Essentially, whatever rules you’ve picked up around food, they’re probably not yours. So let them go and find out what works for you and your body.

Food Freedom step 2: Get out of your head and into your body.

This step is closely connected to the first one. It’s all about shifting your attention from what you’ve been thaught to believe to what you know to be true deep inside. It’s moving away from all the thinking, analyzing and calculating that just creates more and more confusion.

It’s starting to tune in and listen to who knows best, who always has your best interest in mind: Your own body. This is your personal, internal nutritionist specialized in you. This is the only expert you’ll ever need.

And the best part is: It’s free and always available. All you need to do is ask and listen. Maybe you’ll also have to re-learn its language to better understand the information it’s constantly giving you. This might take some time and practice, but I promise you: It’s so worth it.

This could help you re-establish a healthy relationship with your body:

  • Intuitive movement 
    This means moving in a way that feels like a celebration of your body, not a struggle of trying to change its shape or a punishment for what you ate. The way, duration and intensity your body wants and needs to move may be different every day. Honor that.
  • Breathwork & Meditation
    I know these are some buzzwords that are all over the place right now. But maybe there’s a good reason for that. Connecting to your breath is a powerful tool to regulate your nervous system responses, calm your mind and connect to your body. Meditation is something that can occur as a result of that (or many other things, for that matter): It’s being fully present and observing without judging (which is pretty useful for the upcoming step 3 ;)).
  • Slowing down (with food & life)
    It’s tricky to tune in and listen if you have a thousand things on your mind and a million more on your to-do-list. Truly listening takes time and space, undivided attention and focus. This goes for listening to others as well as yourself. Slowing down and decluttering (physically & mentally) can help create that space. Taking the time to eat consciously without distractions (phone, TV, etc.) is a good place to start.

Food Freedom step 3: Change your self talk.

Let’s be honest: We all have it. That mean little voice inside our heads that tells us all the things we suck at, shouldn’t have done or will never be able to do. That’s our inner critic. And it can be one of the biggest barriers to a healthy relationship with food & body image. I’ve found that changing the way we talk to ourselves is one of the key components to create Food Freedom. This is why I wrote a separate article about 5 tools you can start using today to transform your negative self talk.

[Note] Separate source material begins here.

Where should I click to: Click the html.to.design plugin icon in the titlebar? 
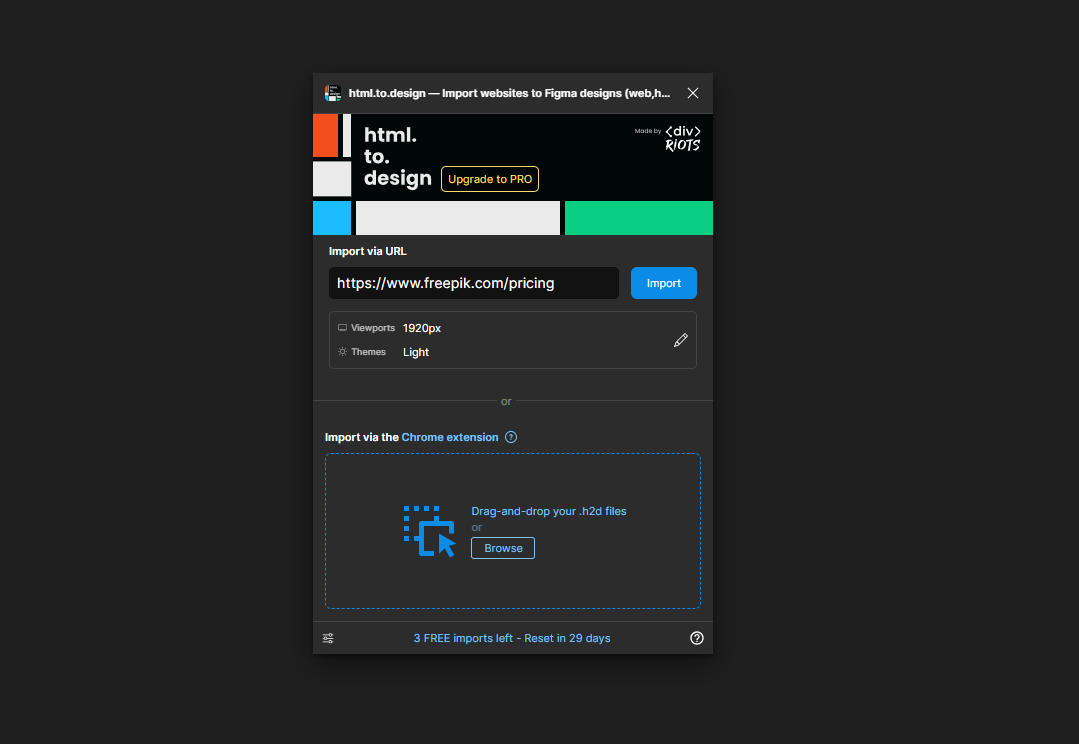[332, 92]
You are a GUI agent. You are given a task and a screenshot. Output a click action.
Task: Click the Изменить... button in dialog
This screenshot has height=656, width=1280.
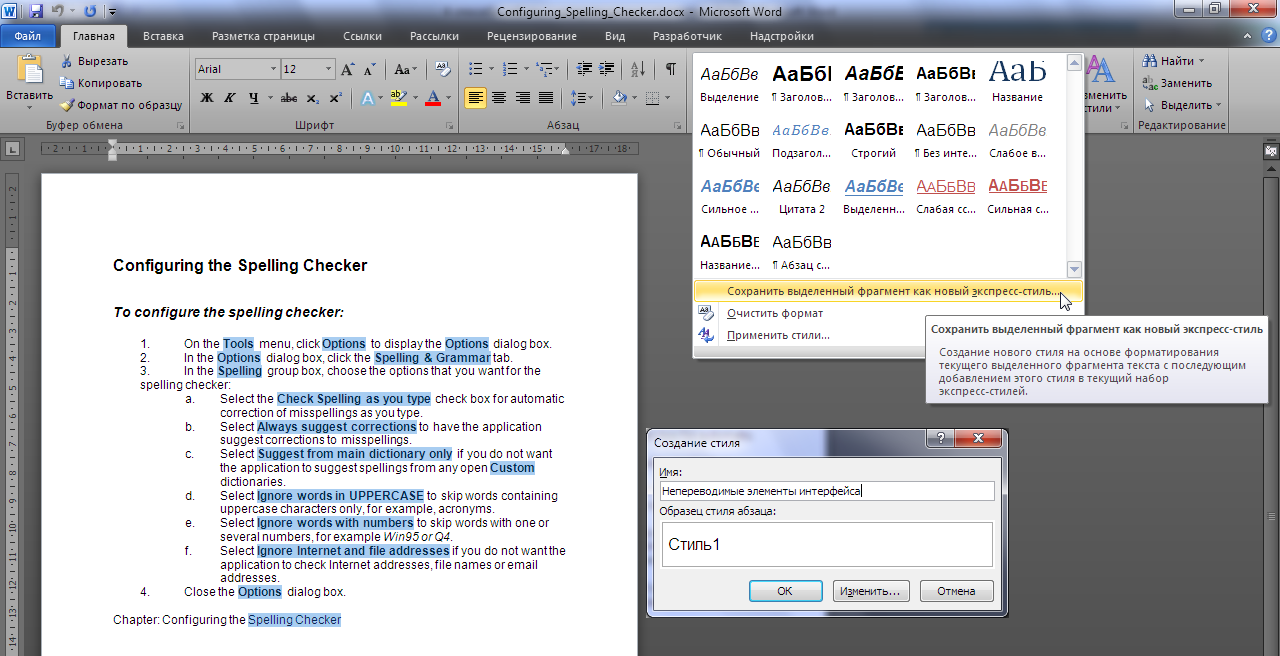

If there’s one thing you remember from this article, let it be this: You are perfectly okay just as you are in this moment. What if you got to a point where you could actually, fully, deeply believe that truth? Wouldn’t that be freeing? Wouldn’t that simplify your life? Wouldn’t that be a huge step towards Food Freedom? I firmly believe it would. It’s up to you to take it. And I’m here to support you on your journey.

Which of these suggestions do you find most useful? Feel free to try and share them!